At this point, Ephron faced the prospect of concluding the deal or losing face in front of his peers. And because Abraham was paying exactly what was asked, with none of the usual bargaining to lower the price, Ephron and the rest of the townspeople would never be able to claim at a later date that a fair price had not been paid: “So Ephron’s field, which was in Machpelah, which faced Mamre, the field and cave which was in it, and all the trees which were in the field, that were within all the confines of its border, were deeded over to Abraham for a possession.”10

Machpelah means two caves or double caves, but that shouldn’t necessarily be taken as indicating huge underground caverns. A traditional burial cave in Canaan, whether natural or man-made, was often quite small, maybe the size of a small bathroom.
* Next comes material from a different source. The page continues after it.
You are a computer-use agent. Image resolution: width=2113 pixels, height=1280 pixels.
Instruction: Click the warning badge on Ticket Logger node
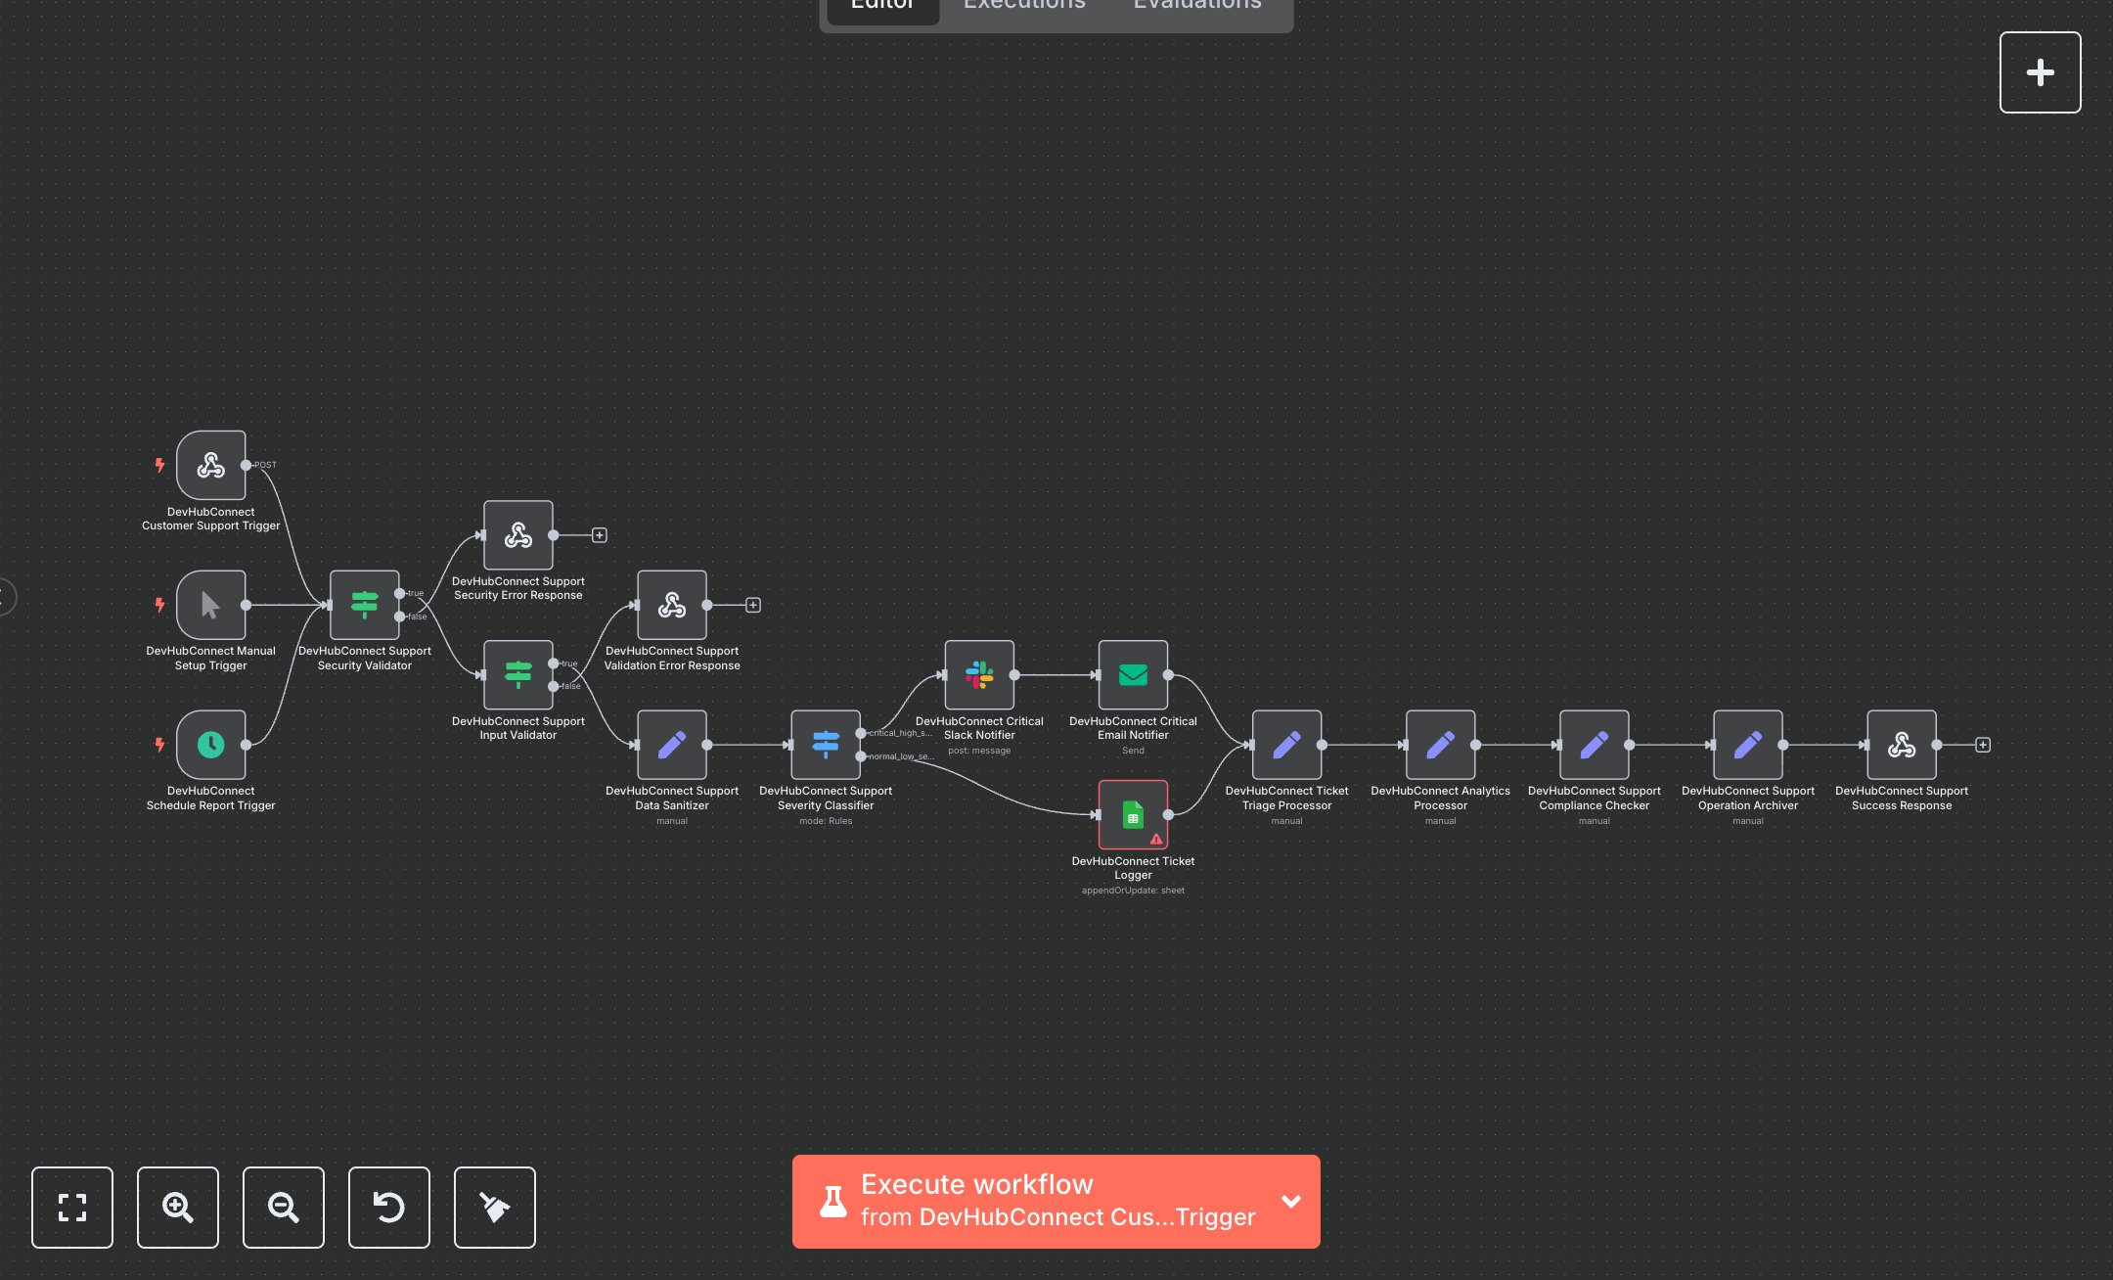coord(1156,838)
It was connected to the surface of the earth by a vertical shaft or a horizontal passageway through which someone could carry a body or jar of bones. After entombment, the entrance to the cave would be sealed with a boulder or slab of rock. Stones, rubble, and earth would be thrown into the shaft, filling it and rising in a mound to mark the location. For a second interment, the mound would be removed and the shaft cleared out so that the tomb could be reentered.

When Abraham died, He was entombed in the cave of Machpelah with Sarah. Because Abraham had bought the land outright, as a permanent family burial place, Isaac inherited the rights to it and was also buried there, as was his wife, Rebekah. The body of Isaac’s son, Jacob, was mummified in Egypt, where he had been living, and it was carried back to Canaan so that he could also be placed in the tomb alongside the remains of his first wife, Leah. A few traditions say that Ishmael was buried in the tomb as well, but that seems unlikely.

As the number of people who believed in Abraham grew, so did the honor accorded the tomb. Hebron itself, located along one of the trade routes between Egypt and Mesopotamia, also grew, expanding from a small settlement into an important city. After the advent of Moses and the return of the Israelites, Jews flocked to the city as pilgrims, and many sought to be buried near the tomb, all of which added to the city’s renown. In 1000 BC, David was crowned king there and made it his capital. Later on, about a hundred years before the birth of Jesus, a nine-foot-thick wall of chiseled stone blocks was built around the site, and the ruins of these walls still stand.

After the Romans invaded Palestine and sacked Jerusalem in AD 70, many Jews fled to other countries, but a small group remained in Hebron with the specific intent of caring for the tomb. When Christianity became the official religion of the Roman Empire, Jews were supplanted by Christians as official caretakers. Christians, who regarded Abraham as a forefather and revered Him as a saint, were vigilant in their protection of the site. They built a roof over the walls, enclosing the area, and used it as a church, though Jews were still given at least occasional access to the tombs. When a formal basilica was built above the tombs in the sixth century, the custom of allowing Jewish access was continued, and Jews were also allowed to worship in a special section of the building.11

Christian occupancy yielded to Muslim rule in AD 678 when a Muslim army took control of Hebron. Muslims, like Jews and Christians, venerated Abraham, and they continued the tradition of taking great care of the site. They converted the Christian basilica into the Mosque of Ibrahim, but it was reconverted to a church when Christian Crusaders successfully invaded in AD 1100. Eighty-seven years later, Muslims regained control, and they have maintained ownership of most of the site since then, although a Jewish area with a small synagogue still exists at the north side of the shrine area.

In spite of the fact that the followers of Judaism, Christianity, and Islam have not always gotten along well together, their shared respect for the tomb bought so carefully by Abraham has made it one of the oldest (perhaps the oldest) continually cared-for religious sites on earth. Its presence in the world today is a potent reminder of the enduring strength of the promises made to Abraham’s descendants.